### Extract to read
The NIS is a nationally-representative survey of adult immigrants who received admission to permanent legal residence in the United States in 2003 (Jasso et al. Forthcoming); respondents were interviewed during 2003 or 2004. While some had just arrived in the United States, others were already here, either under temporary visas or illegally. Thus, the NIS is not representative of all immigrants, but it does represent a random sample of those obtaining permanent legal status in a given year.Footnote 8
In examining the role of pre-migration work experience vs. source country overall female participation, we employ a research design that is conceptually similar to Fernández and Fogli (2006) to examine the impact of culture on the fertility of US-born women from different (self-reported) ethnic backgrounds. Using General Social Survey data from 1977–1987, they control for both the fertility of the respondent’s own parents (i.e., her number of siblings) and the 1950 fertility rate in her country of ancestry. They find that both variables positively affected current fertility and, since the impact of the source country fertility level was still positive, even controlling for the number of siblings, the authors conclude that the results indicate an impact of culture beyond the behavior of one’s own family.
In our case, we find that, as expected, a woman’s pre-migration work experience strongly positively affects labor supply in the United States. We also find that, as in previous work by ourselves and others, women who migrate from countries with relatively high levels of female labor supply work more in the United States. Importantly, most of this effect remains when we further control for each woman’s own work experience prior to migrating. This may be viewed as consistent with an important role of culture or at least of some community-level characteristic in influencing the relationship between source country female labor force participation and immigrant women’s labor supply behavior in the United States.
Also of considerable interest, we find a significantly negative interaction between pre-migration labor supply and source country female labor supply. This means that the impact of source country female labor supply is much stronger for those who did not themselves work before migrating than among those with work experience in their source country, while the impact of pre-migration work experience is larger for those from source countries with low female labor supply than for those from high female labor supply countries. We obtain broadly similar effects analyzing the determinants of hourly earnings among the employed in the United States, although the effects are not always significant. This negative interaction suggests that culture and social capital can substitute for individual job-related experience and human capital in affecting preparedness for work and work orientation in the United States.

### Exercise set
1. Answer these questions using the excerpt on immigrant women's labor supply:
(a) In what year did the NIS respondents receive admission to permanent legal residence?
(b) Which years of General Social Survey data did Fernández and Fogli use?
(c) What kind of interaction do the authors find between pre-migration labor supply and source country female labor supply?
2. Can you carry the excerpt on immigrant women's labor supply forward from its last sentence?
The data below has no connection to the excerpt on immigrant women's labor supply.

(Item-finding data)
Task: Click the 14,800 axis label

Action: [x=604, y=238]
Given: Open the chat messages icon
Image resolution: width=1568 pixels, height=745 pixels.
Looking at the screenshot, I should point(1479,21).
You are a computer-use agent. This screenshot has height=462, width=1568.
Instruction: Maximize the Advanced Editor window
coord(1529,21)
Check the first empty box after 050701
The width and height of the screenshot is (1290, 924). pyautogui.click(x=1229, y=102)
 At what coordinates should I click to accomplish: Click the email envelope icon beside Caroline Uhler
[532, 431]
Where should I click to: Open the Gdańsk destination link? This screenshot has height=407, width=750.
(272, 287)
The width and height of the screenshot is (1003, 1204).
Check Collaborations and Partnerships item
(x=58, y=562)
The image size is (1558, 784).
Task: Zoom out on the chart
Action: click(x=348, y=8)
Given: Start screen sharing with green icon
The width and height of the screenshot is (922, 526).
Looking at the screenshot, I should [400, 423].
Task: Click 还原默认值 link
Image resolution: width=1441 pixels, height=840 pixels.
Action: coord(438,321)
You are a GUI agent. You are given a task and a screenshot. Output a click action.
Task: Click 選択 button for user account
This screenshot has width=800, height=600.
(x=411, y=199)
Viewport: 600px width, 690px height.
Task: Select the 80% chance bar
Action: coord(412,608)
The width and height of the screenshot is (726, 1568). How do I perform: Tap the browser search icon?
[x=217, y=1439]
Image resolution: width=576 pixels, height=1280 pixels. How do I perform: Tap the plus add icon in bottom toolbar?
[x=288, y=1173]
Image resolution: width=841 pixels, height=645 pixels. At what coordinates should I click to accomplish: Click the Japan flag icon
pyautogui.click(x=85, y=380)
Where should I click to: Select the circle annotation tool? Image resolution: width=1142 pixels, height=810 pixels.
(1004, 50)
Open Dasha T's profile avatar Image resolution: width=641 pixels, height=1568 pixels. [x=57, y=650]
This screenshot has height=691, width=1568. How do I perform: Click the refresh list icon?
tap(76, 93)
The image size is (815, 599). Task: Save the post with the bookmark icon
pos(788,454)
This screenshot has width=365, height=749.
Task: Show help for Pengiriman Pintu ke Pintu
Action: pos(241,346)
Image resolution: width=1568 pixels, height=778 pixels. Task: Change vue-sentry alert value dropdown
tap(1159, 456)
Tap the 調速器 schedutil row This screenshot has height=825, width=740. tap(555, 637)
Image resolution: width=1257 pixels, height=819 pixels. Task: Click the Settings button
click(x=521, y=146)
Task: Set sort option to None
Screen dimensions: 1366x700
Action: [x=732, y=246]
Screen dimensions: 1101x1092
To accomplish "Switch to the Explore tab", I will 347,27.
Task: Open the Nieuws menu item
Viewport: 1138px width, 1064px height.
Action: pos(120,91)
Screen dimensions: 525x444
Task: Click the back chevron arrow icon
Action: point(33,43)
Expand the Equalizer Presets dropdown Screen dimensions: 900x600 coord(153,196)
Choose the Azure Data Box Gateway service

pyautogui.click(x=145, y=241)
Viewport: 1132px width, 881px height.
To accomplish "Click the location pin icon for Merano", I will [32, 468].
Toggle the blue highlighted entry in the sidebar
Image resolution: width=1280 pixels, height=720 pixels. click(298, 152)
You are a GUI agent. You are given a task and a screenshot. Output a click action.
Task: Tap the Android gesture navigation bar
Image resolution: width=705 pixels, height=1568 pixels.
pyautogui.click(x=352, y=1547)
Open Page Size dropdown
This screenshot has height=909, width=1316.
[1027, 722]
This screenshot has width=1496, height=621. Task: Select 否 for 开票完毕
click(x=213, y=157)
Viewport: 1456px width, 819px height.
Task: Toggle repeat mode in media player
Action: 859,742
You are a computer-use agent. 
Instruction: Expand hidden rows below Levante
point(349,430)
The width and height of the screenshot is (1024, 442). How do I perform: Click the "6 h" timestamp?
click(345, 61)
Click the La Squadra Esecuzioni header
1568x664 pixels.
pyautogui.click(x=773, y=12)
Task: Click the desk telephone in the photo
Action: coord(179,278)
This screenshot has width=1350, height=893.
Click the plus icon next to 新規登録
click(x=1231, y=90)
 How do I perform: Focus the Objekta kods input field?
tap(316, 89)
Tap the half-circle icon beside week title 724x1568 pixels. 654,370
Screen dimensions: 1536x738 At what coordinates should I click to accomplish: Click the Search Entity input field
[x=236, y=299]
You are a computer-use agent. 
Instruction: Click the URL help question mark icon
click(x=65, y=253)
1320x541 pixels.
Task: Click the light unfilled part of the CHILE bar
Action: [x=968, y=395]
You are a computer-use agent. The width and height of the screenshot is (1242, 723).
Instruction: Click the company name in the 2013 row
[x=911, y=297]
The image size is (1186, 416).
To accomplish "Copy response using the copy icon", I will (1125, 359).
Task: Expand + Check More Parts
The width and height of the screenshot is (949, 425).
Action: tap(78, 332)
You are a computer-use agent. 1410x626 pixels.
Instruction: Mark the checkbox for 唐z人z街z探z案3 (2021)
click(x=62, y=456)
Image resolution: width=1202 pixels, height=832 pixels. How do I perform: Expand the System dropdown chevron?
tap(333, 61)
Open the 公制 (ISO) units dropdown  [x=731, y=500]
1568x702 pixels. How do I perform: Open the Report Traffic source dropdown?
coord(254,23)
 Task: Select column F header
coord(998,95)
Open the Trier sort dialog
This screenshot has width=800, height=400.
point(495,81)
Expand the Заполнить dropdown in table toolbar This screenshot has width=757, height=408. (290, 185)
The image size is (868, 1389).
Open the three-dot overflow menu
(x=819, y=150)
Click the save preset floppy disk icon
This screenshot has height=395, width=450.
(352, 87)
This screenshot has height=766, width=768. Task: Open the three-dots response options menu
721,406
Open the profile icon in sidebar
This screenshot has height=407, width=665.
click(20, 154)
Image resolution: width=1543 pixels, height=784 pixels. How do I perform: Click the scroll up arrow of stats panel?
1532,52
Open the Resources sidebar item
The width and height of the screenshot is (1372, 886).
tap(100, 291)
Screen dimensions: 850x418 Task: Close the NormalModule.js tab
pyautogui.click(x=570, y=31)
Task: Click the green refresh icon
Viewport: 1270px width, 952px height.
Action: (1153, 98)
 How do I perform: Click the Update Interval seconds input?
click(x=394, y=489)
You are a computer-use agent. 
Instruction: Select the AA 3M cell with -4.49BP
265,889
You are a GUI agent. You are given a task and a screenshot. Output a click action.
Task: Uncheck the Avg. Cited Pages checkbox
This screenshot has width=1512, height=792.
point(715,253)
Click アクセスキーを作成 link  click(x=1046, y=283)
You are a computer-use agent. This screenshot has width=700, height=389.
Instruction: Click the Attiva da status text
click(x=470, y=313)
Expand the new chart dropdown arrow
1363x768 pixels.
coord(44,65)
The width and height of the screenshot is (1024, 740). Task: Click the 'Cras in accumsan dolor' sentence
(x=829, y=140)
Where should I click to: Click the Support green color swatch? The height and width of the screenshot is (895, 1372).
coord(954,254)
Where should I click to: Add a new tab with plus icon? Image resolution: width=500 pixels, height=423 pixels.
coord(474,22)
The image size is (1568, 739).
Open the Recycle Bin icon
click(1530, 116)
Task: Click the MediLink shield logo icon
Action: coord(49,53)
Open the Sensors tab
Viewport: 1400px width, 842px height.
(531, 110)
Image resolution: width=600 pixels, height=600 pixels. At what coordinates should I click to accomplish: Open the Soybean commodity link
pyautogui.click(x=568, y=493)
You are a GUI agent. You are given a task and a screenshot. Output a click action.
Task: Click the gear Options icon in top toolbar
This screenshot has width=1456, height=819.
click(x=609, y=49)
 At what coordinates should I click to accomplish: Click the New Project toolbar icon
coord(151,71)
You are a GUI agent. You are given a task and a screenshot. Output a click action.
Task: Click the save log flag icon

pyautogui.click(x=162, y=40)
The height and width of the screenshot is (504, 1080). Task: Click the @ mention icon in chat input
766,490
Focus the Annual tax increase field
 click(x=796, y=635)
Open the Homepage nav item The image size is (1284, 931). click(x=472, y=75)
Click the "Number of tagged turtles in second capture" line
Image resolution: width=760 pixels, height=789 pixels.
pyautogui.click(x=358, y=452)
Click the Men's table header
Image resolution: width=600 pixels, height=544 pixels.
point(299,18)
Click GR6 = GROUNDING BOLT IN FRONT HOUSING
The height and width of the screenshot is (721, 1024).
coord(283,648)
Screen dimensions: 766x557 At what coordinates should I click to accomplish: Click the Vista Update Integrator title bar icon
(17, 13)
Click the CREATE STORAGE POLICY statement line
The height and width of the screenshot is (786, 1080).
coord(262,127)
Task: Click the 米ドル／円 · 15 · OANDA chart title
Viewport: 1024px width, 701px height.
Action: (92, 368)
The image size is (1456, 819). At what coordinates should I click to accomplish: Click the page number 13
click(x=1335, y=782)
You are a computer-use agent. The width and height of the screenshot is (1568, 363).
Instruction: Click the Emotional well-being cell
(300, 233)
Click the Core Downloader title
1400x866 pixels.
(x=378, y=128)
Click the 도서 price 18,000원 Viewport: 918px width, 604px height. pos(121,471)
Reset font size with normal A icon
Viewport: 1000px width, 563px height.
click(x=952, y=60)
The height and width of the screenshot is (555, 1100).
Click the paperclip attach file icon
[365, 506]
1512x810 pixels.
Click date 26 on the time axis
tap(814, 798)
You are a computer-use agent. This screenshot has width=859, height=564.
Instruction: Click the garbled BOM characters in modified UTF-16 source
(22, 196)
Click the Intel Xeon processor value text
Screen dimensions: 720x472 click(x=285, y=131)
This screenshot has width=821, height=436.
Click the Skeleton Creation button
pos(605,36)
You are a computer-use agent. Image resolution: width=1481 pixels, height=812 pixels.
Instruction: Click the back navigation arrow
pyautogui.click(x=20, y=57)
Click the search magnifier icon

### Per-task answers
1.
(a) 2003
(b) 1977–1987
(c) A significantly negative interaction

2.
While these findings are consistent with a role of source country environment, they could plausibly result either from the effect of culture or social capital. To distinguish between the two, we turn to the distinction discussed earlier that culture represents an impact of source country environment on beliefs or preferences, and social capital represents an impact on productivity or wages. To the extent that source country female participation affects immigrant women’s productivity and wages due to the effect of social capital, it will affect their U.S. labor supply through movements along a given supply curve. To the extent that source country female participation affects immigrant women’s preferences and beliefs due to the effect of culture, it will shift their labor supply function to the right. Based on our estimates, we show that, given plausible values of labor supply elasticities, most (86-95%) of the effect of source country female labor supply on US labor supply operates through a shift in the labor supply function (with the rest due to wages). This suggest that culture rather than social capital is the primary factor accounting for the source country effect.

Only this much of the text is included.